Im Sterben nicht alleine sein

Die Geschäftsführerin des THPV ist zuversichtlich, dass die Probleme im Zuge der Corona-Krise durch die Kooperation am Runden Tisch besser bewältigt werden kön­nen. Das Anliegen des Verbandes jedenfalls ist in diesen Zeiten, in denen gesell­schaftliche und persönliche Unsicherheiten noch sichtbarer werden, umso wich­tiger: Jeder Mensch soll sich darauf verlassen können, in seinem Sterben nicht alleine zu sein. Sondern, so gut es geht, auch in krisenhaften Zeiten selbstbestimmt zu sterben: in der eigenen Umgebung, im eigenen Zeitmaß, mit zugewandten Men­schen an der Seite.


Der THPV

ist der Dachverband für die Hospiz- und Palliativarbeit in Thüringen.

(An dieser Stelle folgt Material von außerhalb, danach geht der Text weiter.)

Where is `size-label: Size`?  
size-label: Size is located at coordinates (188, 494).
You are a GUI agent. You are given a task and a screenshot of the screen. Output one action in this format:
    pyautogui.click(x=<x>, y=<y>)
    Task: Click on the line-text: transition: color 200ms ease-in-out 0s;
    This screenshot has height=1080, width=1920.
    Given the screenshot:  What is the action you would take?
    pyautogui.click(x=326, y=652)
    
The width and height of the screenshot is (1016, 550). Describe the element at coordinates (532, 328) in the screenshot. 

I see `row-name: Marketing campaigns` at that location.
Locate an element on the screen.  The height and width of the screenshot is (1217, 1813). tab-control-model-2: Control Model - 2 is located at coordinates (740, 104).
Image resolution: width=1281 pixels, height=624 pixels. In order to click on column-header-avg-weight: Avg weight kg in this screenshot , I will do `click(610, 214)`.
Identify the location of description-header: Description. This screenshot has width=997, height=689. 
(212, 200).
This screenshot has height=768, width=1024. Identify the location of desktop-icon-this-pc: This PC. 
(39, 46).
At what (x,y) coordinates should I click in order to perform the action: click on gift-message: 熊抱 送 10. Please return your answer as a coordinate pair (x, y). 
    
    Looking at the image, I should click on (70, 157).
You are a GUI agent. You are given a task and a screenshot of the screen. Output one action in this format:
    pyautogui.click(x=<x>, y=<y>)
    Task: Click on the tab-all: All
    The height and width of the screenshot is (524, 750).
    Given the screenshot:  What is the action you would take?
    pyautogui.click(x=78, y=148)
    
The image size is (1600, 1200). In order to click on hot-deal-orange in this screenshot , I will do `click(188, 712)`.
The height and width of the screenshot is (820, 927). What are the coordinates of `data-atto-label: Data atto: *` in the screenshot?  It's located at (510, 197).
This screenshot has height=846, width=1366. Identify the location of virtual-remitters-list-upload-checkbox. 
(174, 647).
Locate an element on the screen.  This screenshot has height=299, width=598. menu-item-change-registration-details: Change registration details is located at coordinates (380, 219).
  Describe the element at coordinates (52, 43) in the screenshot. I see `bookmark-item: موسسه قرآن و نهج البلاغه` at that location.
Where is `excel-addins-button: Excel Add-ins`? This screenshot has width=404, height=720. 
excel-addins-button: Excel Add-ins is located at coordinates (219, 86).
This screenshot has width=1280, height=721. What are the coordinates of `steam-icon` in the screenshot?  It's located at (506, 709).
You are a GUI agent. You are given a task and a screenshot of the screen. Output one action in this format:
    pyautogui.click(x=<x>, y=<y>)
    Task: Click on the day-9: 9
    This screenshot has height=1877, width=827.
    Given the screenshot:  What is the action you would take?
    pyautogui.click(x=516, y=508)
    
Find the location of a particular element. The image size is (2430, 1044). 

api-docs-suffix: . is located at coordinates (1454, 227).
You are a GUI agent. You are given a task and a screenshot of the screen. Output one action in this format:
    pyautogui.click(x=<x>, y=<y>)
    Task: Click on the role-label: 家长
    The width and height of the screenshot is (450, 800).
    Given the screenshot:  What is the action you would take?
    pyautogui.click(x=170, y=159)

Er hat derzeit 50 Mit­glieder, darunter alle ambulanten Hospizdienste, alle stationären Hospize für Erwachsene, mehrere Palliativstationen und Spezialisierte Ambulante Palliative Versorgungsteams. Zu den Aufgaben des Verbandes zählt es unter anderem, Hospizbewegung und Palliativversorgung in ganz Thüringen bekannt zu machen, das Netzwerk der zahlreichen Hilfsangebote auszubauen und die Interessen der Mitglieder auf Landes- und Bundesebene zu vertreten. Die Akademie des THPV qualifiziert die ehren- und hauptamtlichen Mitarbeiter, die in der Hospiz- und Palliativversorgung tätig sind.